ICC to decide World Cup qualifiers
Just a month after the ICC Cricket World Cup 2019, ICC has launched a brand new tournament for Associate Nations in a bid to promote cricket globally and to take the cricket to a whole new level.
The seven-team tourney is going to be really interesting and competitive which will have space for 126 ODIs which will be played across 21 tri-series.
Namibia, Nepal, Oman, Papua New Guinea, Scotland, UAE and the USA are the seven teams that will take on each other. The ICC, after rounds of discussion in the meeting, has said that only the top three teams of the tournament will make it to the ICC Men’s Cricket World Cup Qualifier 2022.
ICC Head of Events Chris Tetley narrated how proceedings will happen in the newly-launched tournament.
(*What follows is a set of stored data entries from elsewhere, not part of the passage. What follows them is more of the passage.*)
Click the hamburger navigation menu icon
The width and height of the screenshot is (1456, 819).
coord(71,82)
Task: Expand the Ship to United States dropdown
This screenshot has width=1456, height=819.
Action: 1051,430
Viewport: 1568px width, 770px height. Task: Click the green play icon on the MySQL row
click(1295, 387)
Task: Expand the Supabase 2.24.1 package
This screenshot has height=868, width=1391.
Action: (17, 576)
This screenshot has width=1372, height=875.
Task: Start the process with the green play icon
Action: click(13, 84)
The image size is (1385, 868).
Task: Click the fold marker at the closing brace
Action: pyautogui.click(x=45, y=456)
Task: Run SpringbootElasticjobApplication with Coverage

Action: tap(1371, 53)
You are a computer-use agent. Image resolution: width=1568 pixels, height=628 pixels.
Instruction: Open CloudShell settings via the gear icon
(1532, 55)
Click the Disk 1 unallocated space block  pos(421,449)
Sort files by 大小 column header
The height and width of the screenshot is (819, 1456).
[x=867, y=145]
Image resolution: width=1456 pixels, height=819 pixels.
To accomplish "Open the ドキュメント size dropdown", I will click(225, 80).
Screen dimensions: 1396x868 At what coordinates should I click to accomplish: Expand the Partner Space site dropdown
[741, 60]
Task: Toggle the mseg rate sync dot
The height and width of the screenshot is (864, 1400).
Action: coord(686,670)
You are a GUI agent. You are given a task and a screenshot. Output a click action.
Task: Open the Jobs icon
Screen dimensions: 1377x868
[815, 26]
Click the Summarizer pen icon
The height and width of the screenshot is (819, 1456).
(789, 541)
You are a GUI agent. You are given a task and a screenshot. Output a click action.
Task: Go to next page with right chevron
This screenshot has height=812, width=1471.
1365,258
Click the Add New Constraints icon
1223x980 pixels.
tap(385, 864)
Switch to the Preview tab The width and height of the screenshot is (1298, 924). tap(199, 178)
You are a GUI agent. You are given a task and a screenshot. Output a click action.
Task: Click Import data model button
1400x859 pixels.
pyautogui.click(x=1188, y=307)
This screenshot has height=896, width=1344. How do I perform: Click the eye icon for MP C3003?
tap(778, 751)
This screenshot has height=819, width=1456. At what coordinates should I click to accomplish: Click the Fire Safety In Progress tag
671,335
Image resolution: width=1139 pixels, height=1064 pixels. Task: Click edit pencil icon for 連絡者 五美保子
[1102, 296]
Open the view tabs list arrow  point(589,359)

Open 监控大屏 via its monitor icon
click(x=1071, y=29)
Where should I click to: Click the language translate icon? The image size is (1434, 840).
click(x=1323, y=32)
Talking about the event yesterday, Tetley called for “exciting four years” going into the ICC Cricket World Cup 2023 tournament in India.
“Men’s CWC League 2 gives the seven competing teams, 36 One Day Internationals across two and a half years and providing a real cricket calendar for Associate Members.
The Challenge Leagues A and B will provide the opportunity for Associate teams ranked 21-36 to continue to play competitive cricket and give teams the opportunity to climb the ladder. It will be an exciting four years of cricket in the lead up to the next ICC Men’s Cricket World Cup,” Tetley was quoted as saying.
However, there is still a good opportunity and future for the bottom four teams. The bottom four (out of seven) teams will play Men’s Cricket World Cup Qualifier Play-Off 2022.
They will be joined by the winner of Challenge League A and B. The first of the 21 tri-series will start from August 14 between Oman, PNG and Scotland in Scotland.
“The ICC Men’s Cricket World Cup provided us with great entertainment and competitive cricket. I am delighted to see the start of the qualification process to India 2023. The new structure has given meaningful context to bilateral cricket for the Men’s Cricket World Super League, but also more competitive opportunities to Associate Members,” Tetley added.